TECHNICALLY oriented buying helped push gold futures sharply higher in New York, with the impetus coming from improved risk appetite as shares rose early in the session, a weaker US dollar and higher crude oil prices.

Most-active February gold rose $US34.60 to settle at $US808.80 an ounce on the Comex division of the New York Mercantile Exchange.

Initially, some of gold's strength appeared to be tied to an increased likelihood that US automakers may get a congressional bailout, said Tom Pawlicki, analyst with MF Global.

Thus, traders appeared willing to take on more risk, and this was also reflected in other markets, including equities and currencies, he explained.

"Stocks are up, so gold is up," says Dominick Cognata, broker with BCT Trading on the Comex floor. "That's been the trend. Also, the euro is up and the US dollar index is down."

Shortly after gold closed, the Dow Industrials were up by around 65 points but had been up by as many as 187.81. The euro rose as high as $US1.3050, its strongest level against the greenback since November 26 and well up from $US1.2927 late in the previous session. Shortly after gold floor trading closed in New York, the US dollar index was down 0.556 point to 85.281.

Carlos Sanchez, analyst with CPM Group, cited other factors as well. There were reports of strong physical demand on the recent pullback to the area around $US740 to $US750, he said.

And technical buying appeared to set in, especially as the futures accelerated above the $US780 area.

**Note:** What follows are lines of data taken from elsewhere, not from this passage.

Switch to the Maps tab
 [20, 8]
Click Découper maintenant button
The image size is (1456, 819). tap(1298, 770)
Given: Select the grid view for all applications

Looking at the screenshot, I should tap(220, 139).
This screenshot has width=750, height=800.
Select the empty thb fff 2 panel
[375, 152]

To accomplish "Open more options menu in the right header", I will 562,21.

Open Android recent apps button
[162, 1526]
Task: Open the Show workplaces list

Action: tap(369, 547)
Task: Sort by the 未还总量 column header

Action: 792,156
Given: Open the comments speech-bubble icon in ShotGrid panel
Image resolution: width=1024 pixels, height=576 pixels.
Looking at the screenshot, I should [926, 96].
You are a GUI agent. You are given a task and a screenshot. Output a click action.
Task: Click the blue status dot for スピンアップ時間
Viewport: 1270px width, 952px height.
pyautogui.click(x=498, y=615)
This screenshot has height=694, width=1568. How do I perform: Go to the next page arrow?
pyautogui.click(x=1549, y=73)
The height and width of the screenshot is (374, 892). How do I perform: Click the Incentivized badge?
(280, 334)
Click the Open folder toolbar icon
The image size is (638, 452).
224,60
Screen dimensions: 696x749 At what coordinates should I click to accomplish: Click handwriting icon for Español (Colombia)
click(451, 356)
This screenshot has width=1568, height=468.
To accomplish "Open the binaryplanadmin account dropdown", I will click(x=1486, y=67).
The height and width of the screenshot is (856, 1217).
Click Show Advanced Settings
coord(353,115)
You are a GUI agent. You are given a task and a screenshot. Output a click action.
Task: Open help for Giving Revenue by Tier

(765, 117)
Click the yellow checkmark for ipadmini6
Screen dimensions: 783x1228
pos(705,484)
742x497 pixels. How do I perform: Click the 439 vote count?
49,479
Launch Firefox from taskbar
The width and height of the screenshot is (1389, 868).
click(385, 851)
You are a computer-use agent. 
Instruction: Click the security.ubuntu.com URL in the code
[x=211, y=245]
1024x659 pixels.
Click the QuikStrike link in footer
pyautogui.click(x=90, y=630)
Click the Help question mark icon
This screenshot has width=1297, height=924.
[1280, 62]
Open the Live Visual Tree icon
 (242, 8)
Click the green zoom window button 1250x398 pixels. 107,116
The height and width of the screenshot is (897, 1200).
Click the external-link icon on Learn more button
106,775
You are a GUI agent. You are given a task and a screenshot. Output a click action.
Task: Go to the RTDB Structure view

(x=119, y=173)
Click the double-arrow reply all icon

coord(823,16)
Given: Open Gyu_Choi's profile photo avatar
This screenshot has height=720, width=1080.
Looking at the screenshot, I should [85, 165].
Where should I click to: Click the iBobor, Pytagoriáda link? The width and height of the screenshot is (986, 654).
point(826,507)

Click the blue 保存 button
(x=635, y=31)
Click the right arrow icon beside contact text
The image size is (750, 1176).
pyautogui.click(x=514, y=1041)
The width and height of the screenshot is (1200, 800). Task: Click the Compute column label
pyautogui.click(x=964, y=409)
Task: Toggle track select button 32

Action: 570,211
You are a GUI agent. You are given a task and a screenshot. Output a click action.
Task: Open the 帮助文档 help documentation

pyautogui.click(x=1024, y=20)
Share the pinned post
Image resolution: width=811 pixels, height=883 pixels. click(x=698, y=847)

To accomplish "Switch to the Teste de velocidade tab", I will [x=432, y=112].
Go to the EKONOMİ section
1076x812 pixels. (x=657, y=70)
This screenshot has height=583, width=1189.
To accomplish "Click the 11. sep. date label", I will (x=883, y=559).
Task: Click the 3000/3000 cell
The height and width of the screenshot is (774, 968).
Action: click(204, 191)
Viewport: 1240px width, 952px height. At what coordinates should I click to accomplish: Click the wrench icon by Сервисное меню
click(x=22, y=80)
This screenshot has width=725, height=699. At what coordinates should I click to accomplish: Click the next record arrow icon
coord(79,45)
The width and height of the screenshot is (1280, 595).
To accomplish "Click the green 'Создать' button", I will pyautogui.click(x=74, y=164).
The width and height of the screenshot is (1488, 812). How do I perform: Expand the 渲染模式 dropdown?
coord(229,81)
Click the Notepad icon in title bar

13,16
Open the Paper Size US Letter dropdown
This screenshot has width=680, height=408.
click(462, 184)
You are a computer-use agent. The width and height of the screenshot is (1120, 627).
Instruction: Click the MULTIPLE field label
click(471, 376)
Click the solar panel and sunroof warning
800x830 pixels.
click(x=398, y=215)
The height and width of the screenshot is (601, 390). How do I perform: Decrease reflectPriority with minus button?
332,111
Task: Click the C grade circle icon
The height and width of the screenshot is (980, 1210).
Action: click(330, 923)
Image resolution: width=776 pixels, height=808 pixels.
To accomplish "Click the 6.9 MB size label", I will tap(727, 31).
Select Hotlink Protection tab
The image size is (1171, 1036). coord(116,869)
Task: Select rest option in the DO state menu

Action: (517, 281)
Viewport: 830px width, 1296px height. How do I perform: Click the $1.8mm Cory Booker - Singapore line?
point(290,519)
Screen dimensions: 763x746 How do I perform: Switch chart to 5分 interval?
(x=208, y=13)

The market moved above the psychological $US800 level for the first time since December 1.

"You have the US dollar retreating sharply," Mr Sanchez said. "And you have an up-tick in oil prices."

Gold is also still seen as a safe haven, especially with yields on short-term Treasury markets around zero, said Mr Sanchez and Gijsbert Groenewegen, managing partner of Silver Arrow Capital Management.

"That is indicating fear in the market," Mr Groenewegen said.

In fact, amid the fears of recession, he pointed out that gold has held up far better than crude oil, one of the bellwethers for the commodities complex.

Nymex nearby crude lost roughly two-thirds of its value from a record high of $US147.27 a barrel this northern summer to around $US45. Meanwhile, spot gold lost roughly one-fifth of its value from near $US1030 an ounce this spring to the $US800 region.

Mr Sanchez looks for a wide range in gold over the next several months.

The next upside resistance may lie around $US820 to $US830, he said.

Some profit-taking could push prices lower again. There is also potential for losses on any further sell-offs in equities, such have occurred a number of times this fall, he said. "That's still a possibility, given that it happened in September, October and November," he said.

Yet, Mr Sanchez said he looks for gold to eventually work higher over the next six months. There is likely to be further demand for safe havens such as gold and Treasury products amid the ongoing economic and financial uncertainty, he said.

But despite sharp run-up in the latest session, MF Global’s Mr Pawlicki looks for the metal to be held back in the next two quarters.

Mr Pawlicki noted that many gold advocates have cited expansion of the money supply as a factor likely to lead to inflation. But at the moment, he pointed out, short-term yields are near zero. And, he said, Treasury Inflation Protected Securities are only factoring in annual inflation of roughly 75 basis points per year over the next decade.

"The only way to achieve that is to have a couple of quarters of negative inflation, or deflation," Mr Pawlicki said.

He added in a research note that "inflation has yet to be seen in any government data and that the buzzword at the moment is deflation. In fact, money markets are currently exhibiting all the characteristics of a liquidity trap."